Suggested solutions, anyone?
Tony Rees, Hobart
From: taxacom-bounces at mailman.nhm.ku.edu [taxacom-bounces at mailman.nhm.ku.edu] On Behalf Of Francisco Welter-Schultes [fwelter at gwdg.de]
Sent: Monday, 31 May 2010 8:58 PM
To: mivie at montana.edu; Stephen Thorpe
Cc: taxacom at mailman.nhm.ku.edu
Subject: Re: [Taxacom] Objective synonyms?
I can understand Stephen's message, that nomenclature is not easy and
that most people would certainly not understand it quickly.
Zoological nomenclature is a whole science, which implies that it is
sophisticated and needs a deeper view until one finds a solution
for a problem or an answer to a relatively simple question.
And it often is unnecessarily complicate.
I have repeatedly proposed to find ways to make that science
understood more easily by people who are not skilled, by improving
the ICZN Code and adapt it more to the needs of a broader public. I
am convinced that this is possible, for example by adding more
examples of how to interprete certain articles, by providing more
links within the Code, and by removing parts of the Code that are a
burden in that they provoke misunderstandings without containing
effective content (for example, the term "new combination" in the
Glossary is complete nonsense). The Code is currently like any other
legal document, as if it was created by people who earn much or their
money under the condition that most people won't be able to
understand these legal texts. The law people usually keep attention
that their texts are not easily understood. Zoologists should not
copy this behaviour.
I did not intend to say that Gary's interpretation (Panthera uncia and
Felis uncia being different names) is wrong. I just wanted to say that
the Code does not rule taxonomy and that two interpretations - Gary's
and the one I pointed out - are possible under the Code. I did not
intend to say that Gary's position was wrong in this (first) point.

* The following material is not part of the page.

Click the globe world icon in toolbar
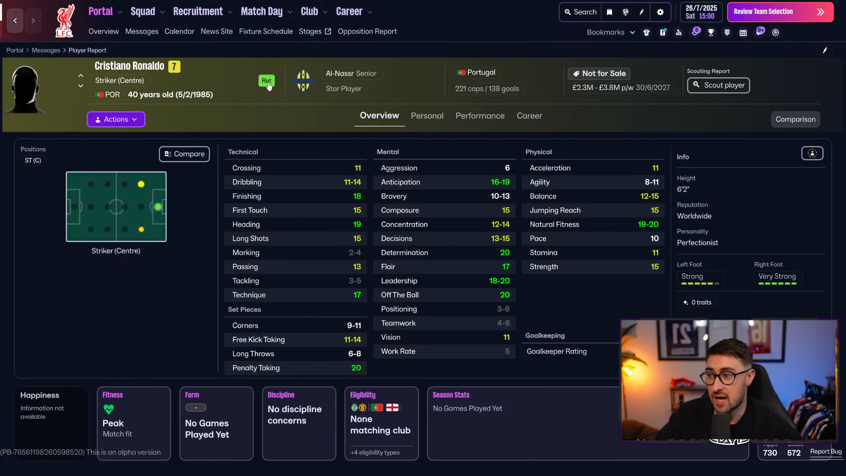click(626, 12)
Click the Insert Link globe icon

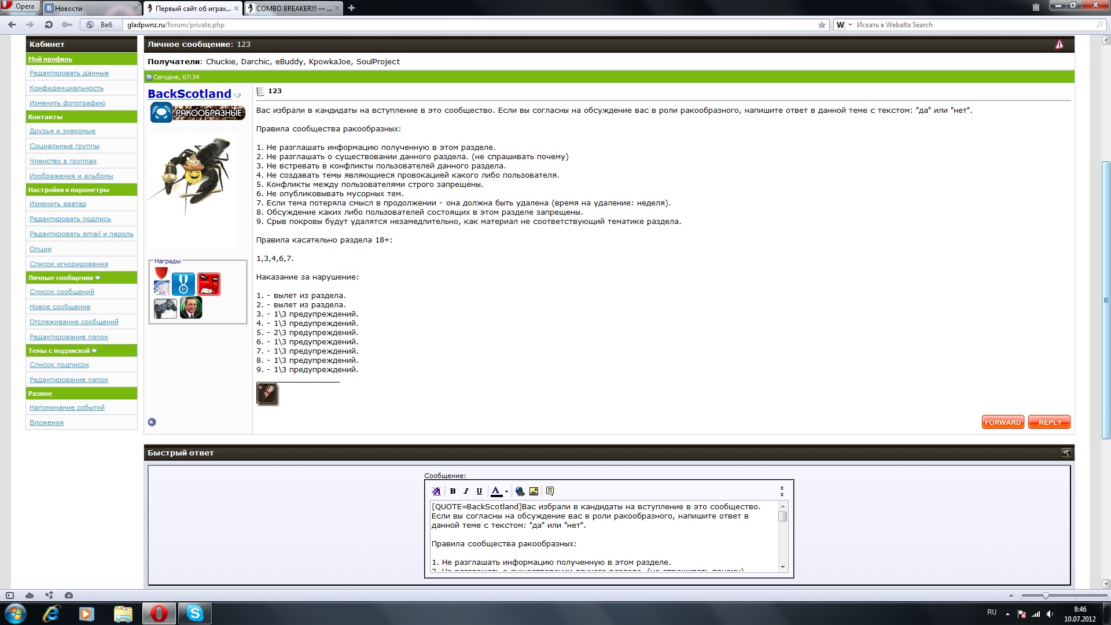click(520, 491)
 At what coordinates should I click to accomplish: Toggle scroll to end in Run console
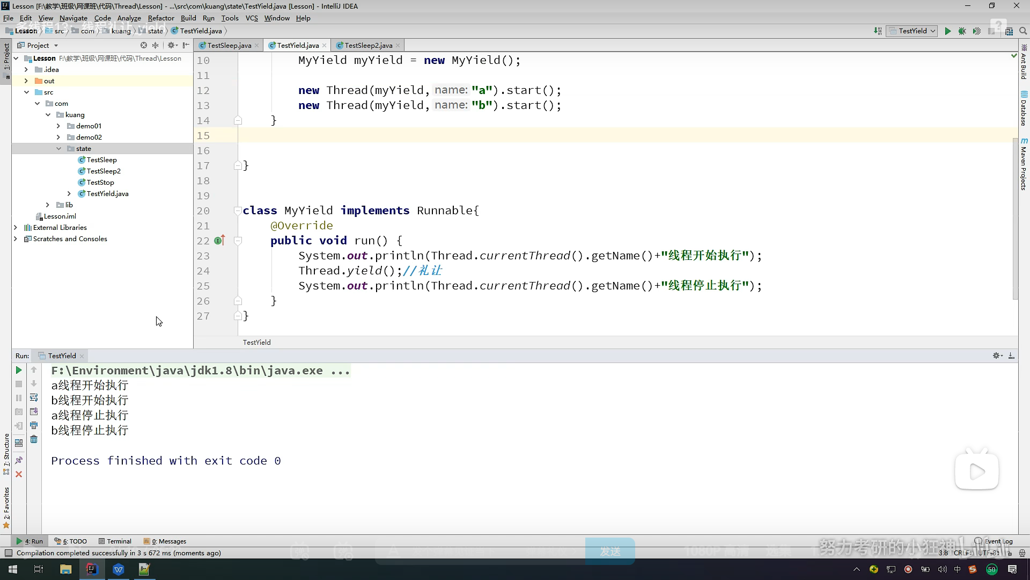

Only his second conclusion - that both are objective synonyms under
the Code - is certainly not tenable.
Those people who think that S. Thorpe and St. Thorpe are different
names (bioinformaticians for example), will also regard Felis uncia
and Panthera uncia as different names, and as synonyms. That's just
like it is, I see no need to interfere in those sciences and to tell
those people to change their definitions, and not to regard such
names as synonyms. And as I said, you can also - but are not obliged
to - regard the two names as different names under the Code. I only
would be careful to use the term "synonym" in this context.
The initial question here was if the taxobox in Wikipedia should list
Panthera uncia as a synonym of Uncia uncia. And here I would say,
better no. The taxobox was created to list names. It is convenient,
if Wikipedia intends to look professional, to use the science of
zoological nomenclature for the names in the taxobox. It certainly
makes sense to mention the "names" Felis uncia and Panthera uncia in
the taxobox of Uncia uncia. But there is no need to list these under
the header "synonyms". I would just create another header "Other
genus-species combinations", this would be nomenclaturally correct
and the problem would be solved.
Geoff: Thomas has made no mistake there, believe me.